Source material:
· · · · ·

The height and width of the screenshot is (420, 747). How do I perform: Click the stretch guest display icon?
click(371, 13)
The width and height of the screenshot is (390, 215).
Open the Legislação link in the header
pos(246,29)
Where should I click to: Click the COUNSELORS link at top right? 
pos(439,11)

· · · · ·

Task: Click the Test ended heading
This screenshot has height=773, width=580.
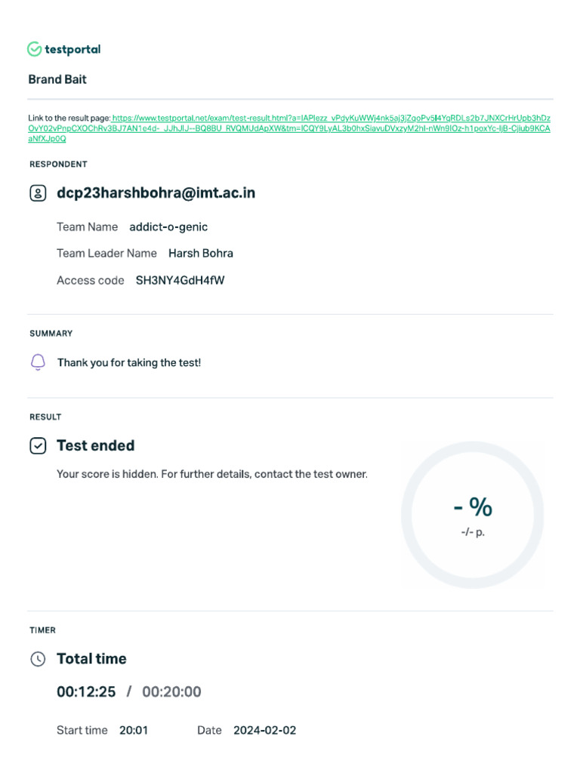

· · · · ·

Work instructions: Using the records above, write out exactly the lines between the one holding "Task: Click the Test ended heading" and the one holding "This screenshot has height=773, width=580.", inclusive; leave everything else out.

Expected answer:
Task: Click the Test ended heading
This screenshot has height=773, width=580.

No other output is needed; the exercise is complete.